Taken from northeast of the trailhead, Photo #1 and Photo #2 show the general route. Leave the parking area (Photo #3) and walk back to the Mt. Evans road. Turn right and continue 0.6 mile up the road to the base of the Northeast Face, near 12,900' - Photo #4. On the right side of the road, look for a small, unmarked trail that starts up the center of the face - Photo #5.
You are approximately 1,350' below the summit. Follow the trail up the middle of the face - Photo #6. About half way up, near 13,500', the slope gets a bit steeper and the terrain more rocky - Photo #7. Photo #8 looks back on the lower portion. Continue up the rugged trail, weave through some rocks above 13,700' (Photo #9) and continue to the top of the face, near 14,000' - Photo #10. Cross the summit parking area (Photo #11), continue right to the tourist trail that leads to the summit and climb a bunch of switchbacks (Photo #12) to reach the top - Photo #13.
If you hike this route in late winter, there may be enough snow for a full descent to the road. In spring, it rarely has enough snow.

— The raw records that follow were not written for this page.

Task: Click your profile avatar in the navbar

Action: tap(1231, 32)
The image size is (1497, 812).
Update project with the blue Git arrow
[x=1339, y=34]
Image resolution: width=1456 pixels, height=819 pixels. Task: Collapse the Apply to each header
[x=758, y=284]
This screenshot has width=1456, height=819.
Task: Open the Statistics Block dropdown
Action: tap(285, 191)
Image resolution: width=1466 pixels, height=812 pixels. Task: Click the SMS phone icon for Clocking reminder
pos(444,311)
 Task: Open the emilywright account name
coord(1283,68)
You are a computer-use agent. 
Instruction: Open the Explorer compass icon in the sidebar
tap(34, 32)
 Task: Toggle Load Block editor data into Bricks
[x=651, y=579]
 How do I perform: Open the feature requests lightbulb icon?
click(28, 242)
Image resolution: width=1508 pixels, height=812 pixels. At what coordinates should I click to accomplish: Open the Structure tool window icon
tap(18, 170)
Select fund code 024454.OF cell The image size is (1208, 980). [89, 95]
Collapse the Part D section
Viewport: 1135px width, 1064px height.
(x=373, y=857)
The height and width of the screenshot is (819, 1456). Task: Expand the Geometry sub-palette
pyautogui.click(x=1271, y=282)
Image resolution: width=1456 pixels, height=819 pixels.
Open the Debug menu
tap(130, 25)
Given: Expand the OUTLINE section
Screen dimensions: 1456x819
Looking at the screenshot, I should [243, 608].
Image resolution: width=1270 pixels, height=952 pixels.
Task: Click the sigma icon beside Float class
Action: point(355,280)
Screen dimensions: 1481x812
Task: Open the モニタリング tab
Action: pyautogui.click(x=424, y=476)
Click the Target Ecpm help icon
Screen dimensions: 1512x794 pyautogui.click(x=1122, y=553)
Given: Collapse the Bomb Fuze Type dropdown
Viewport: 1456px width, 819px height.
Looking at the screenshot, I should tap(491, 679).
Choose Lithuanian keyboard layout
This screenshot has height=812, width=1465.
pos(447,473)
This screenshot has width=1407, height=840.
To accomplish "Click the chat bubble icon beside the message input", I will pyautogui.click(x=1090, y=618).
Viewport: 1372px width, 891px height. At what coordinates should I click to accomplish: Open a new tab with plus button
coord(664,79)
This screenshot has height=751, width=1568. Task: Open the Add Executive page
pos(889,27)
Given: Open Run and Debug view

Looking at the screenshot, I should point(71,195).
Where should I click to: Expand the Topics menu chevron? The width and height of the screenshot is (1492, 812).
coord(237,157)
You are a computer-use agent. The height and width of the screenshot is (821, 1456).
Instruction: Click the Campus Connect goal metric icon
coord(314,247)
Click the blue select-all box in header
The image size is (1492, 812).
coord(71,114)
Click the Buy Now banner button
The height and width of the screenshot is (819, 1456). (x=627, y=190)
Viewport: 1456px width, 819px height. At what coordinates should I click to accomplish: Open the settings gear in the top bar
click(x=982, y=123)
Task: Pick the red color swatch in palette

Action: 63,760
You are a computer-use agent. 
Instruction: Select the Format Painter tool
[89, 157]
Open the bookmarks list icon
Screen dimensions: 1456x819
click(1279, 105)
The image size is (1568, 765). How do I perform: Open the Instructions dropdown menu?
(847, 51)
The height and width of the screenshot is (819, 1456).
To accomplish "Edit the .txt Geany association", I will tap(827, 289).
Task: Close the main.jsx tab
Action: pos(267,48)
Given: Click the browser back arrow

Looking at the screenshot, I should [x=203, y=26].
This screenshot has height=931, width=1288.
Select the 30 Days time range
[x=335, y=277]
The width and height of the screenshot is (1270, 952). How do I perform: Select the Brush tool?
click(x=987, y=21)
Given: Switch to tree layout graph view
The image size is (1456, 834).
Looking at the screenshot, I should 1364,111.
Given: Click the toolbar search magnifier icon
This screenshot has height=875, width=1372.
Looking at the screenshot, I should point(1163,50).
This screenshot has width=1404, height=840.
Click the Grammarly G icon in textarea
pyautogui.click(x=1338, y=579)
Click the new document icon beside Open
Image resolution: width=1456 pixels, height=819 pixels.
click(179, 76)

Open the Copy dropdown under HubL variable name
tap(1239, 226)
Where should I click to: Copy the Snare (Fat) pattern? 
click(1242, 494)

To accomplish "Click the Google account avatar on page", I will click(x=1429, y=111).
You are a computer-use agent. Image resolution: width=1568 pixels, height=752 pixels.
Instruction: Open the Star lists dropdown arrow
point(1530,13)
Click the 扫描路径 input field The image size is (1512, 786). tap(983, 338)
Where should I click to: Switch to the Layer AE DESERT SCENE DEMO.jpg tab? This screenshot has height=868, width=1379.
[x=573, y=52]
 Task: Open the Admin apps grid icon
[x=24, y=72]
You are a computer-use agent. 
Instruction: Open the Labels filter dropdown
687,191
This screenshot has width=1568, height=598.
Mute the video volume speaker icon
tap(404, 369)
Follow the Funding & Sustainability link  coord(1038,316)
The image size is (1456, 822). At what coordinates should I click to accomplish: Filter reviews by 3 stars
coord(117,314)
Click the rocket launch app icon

This is the easiest way to hike from Summit Lake to the summit. IMPORTANT: This route enters the Mount Evans Wilderness area. Wilderness areas have special regulations and restrictions for party size, dispersed camping, campfires, etc. Also, dog owners should read the wilderness information carefully because some wilderness areas prohibit dogs to be off-leash and/or limit how close dogs can be to lakes and streams. If you have questions about the Wilderness area, please contact a U.S. Forest Service office for the National Forest(s) listed above.